Document text —
* start *

Statalist The Stata Listserver


[Date Prev][Date Next][Thread Prev][Thread Next][Date index][Thread index]

Re: Re: st: working with percentile cutpoints


From   n j cox <n.j.cox@durham.ac.uk>
To   statalist@hsphsun2.harvard.edu
Subject   Re: Re: st: working with percentile cutpoints
Date   Tue, 22 May 2007 20:58:39 +0100

Stop Kit Baum killing things, even vegetables

Here's another way. First, some specifications
for a good approach to this problem:

1. Control over the definition of percentile point.
You may not like wired-in definitions, and there
are several with slightly different rationales.
(As the old joke goes, the great thing about
standards is that there are so many to choose
from.)

2. Works sensibly with ties.

3. Adapts sensibly to the presence of missing values.

4. Can be applied -by()- or -by:-.

That sounds a tough call, but all are possible.
Most of the explanation is already set out at

How can I calculate percentile ranks?
http://www.stata.com/support/faqs/stat/pcrank.html

to which -search percentile- points.

sysuse auto
egen n = count(mpg), by(foreign)              (a)
egen rank = rank(mpg), by(foreign)            (b)

* end *

Problems and tasks —
**1.** In the Statalist post on percentile cutpoints, which command points to the FAQ where most of the explanation is set out?
**2.** Decide whether each statement below agrees with the Statalist post on percentile cutpoints, giving yes or no and quoting the words of the post that settle it.
(a) The post says all of its listed specifications can be met.
(b) The post says there is only one accepted definition of a percentile point.
(c) The example code in the post loads the auto dataset.
**3.** Carry the Statalist post on percentile cutpoints forward from its last line.

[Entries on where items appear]
* start *

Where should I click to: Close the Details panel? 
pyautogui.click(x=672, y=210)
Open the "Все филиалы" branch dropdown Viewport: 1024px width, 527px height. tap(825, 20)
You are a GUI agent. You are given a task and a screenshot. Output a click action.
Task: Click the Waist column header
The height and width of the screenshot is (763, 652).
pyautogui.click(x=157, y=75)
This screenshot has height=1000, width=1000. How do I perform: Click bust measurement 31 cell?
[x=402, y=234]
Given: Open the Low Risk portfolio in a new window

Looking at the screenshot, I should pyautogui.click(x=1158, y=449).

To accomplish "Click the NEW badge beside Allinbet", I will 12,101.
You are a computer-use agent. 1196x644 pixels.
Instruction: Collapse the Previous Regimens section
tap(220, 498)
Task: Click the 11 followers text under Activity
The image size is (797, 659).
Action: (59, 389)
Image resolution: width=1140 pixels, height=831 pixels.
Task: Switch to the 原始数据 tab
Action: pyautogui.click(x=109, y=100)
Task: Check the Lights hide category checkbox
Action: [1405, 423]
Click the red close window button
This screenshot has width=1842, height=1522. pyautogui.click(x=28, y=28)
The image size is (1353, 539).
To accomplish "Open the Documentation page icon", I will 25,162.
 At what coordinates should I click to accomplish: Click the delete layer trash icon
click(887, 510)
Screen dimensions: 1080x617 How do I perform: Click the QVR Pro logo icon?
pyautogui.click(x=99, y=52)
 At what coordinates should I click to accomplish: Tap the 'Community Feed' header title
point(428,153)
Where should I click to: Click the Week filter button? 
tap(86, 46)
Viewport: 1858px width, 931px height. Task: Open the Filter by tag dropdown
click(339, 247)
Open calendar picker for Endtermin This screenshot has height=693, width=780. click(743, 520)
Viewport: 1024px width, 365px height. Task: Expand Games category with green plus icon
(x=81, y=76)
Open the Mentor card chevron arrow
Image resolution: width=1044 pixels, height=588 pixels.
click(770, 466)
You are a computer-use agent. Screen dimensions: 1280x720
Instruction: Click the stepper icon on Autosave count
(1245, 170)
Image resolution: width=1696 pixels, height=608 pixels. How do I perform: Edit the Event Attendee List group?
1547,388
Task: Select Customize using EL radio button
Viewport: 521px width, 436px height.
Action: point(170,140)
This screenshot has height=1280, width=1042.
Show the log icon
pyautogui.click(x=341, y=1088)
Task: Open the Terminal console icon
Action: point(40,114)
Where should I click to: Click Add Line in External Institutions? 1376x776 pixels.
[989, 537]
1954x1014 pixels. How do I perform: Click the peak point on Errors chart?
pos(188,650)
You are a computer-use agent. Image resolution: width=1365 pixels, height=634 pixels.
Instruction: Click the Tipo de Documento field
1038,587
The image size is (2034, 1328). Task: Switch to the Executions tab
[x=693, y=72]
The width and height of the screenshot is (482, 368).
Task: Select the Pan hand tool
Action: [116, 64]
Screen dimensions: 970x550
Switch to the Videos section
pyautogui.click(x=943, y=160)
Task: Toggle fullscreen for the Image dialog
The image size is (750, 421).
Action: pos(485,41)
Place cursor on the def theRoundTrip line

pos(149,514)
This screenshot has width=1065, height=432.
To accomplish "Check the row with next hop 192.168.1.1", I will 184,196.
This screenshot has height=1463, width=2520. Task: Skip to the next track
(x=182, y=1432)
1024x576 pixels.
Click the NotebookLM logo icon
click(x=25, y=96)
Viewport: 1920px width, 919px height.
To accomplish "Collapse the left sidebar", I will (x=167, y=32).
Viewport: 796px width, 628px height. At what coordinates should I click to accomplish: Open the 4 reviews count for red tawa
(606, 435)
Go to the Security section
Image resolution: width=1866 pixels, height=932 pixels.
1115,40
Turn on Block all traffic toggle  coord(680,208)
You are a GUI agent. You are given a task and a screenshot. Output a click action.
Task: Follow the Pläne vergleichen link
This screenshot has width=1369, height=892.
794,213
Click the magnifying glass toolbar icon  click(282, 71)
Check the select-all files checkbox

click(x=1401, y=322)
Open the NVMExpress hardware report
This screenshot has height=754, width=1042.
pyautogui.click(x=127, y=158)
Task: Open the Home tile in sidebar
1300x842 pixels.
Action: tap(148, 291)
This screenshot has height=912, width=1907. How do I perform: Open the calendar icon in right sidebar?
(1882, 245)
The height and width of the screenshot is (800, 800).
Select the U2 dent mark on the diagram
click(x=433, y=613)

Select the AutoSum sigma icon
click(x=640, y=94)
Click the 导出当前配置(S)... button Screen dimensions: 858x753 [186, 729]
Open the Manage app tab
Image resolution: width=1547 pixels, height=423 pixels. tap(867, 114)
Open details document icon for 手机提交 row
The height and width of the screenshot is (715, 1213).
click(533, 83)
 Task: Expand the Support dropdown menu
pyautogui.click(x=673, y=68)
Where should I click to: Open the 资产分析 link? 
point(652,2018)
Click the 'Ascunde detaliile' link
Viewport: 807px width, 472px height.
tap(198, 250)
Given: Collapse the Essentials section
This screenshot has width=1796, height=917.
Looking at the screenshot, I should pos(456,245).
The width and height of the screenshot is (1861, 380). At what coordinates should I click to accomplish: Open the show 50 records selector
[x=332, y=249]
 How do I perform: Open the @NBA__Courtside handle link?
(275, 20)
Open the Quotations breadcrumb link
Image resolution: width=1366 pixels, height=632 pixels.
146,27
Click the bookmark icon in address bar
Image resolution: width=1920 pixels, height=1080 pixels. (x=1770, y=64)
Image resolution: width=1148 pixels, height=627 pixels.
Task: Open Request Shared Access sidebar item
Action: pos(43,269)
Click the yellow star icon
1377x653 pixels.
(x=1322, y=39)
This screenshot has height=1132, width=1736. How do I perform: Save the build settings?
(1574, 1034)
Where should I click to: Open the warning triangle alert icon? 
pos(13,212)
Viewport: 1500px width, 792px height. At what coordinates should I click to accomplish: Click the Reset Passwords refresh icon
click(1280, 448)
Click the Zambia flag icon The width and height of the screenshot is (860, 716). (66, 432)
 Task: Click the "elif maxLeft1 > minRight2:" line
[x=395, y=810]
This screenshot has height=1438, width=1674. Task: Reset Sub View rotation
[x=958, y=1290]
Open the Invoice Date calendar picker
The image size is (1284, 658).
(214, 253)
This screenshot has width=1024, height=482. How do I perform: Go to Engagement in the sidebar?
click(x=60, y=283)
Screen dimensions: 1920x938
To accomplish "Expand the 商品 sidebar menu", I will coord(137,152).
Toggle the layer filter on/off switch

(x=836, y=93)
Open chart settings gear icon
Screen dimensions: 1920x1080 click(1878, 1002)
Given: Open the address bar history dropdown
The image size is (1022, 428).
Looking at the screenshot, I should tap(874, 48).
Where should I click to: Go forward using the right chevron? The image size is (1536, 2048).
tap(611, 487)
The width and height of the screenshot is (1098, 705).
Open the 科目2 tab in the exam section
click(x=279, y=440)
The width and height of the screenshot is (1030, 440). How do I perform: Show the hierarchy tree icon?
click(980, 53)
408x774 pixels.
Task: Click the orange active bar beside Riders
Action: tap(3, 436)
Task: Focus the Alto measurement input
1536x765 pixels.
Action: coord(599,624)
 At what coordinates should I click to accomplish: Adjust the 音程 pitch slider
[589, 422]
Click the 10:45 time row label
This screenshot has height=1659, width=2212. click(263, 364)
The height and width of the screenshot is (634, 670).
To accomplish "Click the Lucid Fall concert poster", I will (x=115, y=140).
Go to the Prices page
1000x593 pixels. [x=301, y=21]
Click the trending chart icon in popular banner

* end *

Task answers —
**1.** -search percentile-

**2.**
(a) Yes: "That sounds a tough call, but all are possible."
(b) No: "there are several with slightly different rationales."
(c) Yes: "sysuse auto"

**3.**
gen pcp = 100 * (rank - 0.5) / n              (c)

gen class = cond(pcp < 13, 1,
            cond(pcp < 35, 2,
	    cond(pcp < 73, 3,
                           4))) if mpg < .    (d)

In terms of (1), the recipe in (c) is just one of
many, and you can subsitute your own.

In terms of (2), the -egen, rank()- function used
in (b) automatically adjusts for ties.

In terms of (3), the -egen- functions just leave
out missing values, but the command in (d) is
careful not to include them accidentally.  	

In terms of (3), (b) and (c) show how to do it.

The use of -cond()- in (d) shows an alternative
to Brent's code. That said, his code is crystal
clear and that's a good thing. Not everyone likes
-cond()-. I didn't like it much until I ended writing
a tutorial on it with David Kantor, after which it
came to seem natural. -search cond()- will yield
the reference.

Moreover, I do think that Uli Kohler's function
-egen, xtile()-, and indeed -egenmore-, is a good thing.

Nick
n.j.cox@durham.ac.uk


Svend Juul
==========

The -egenmore- -xtile()- function does it. You may need first to
    ssc install egenmore

. sysuse auto , clear
. egen pricegrp = xtile(price) , percentiles(13 35 73)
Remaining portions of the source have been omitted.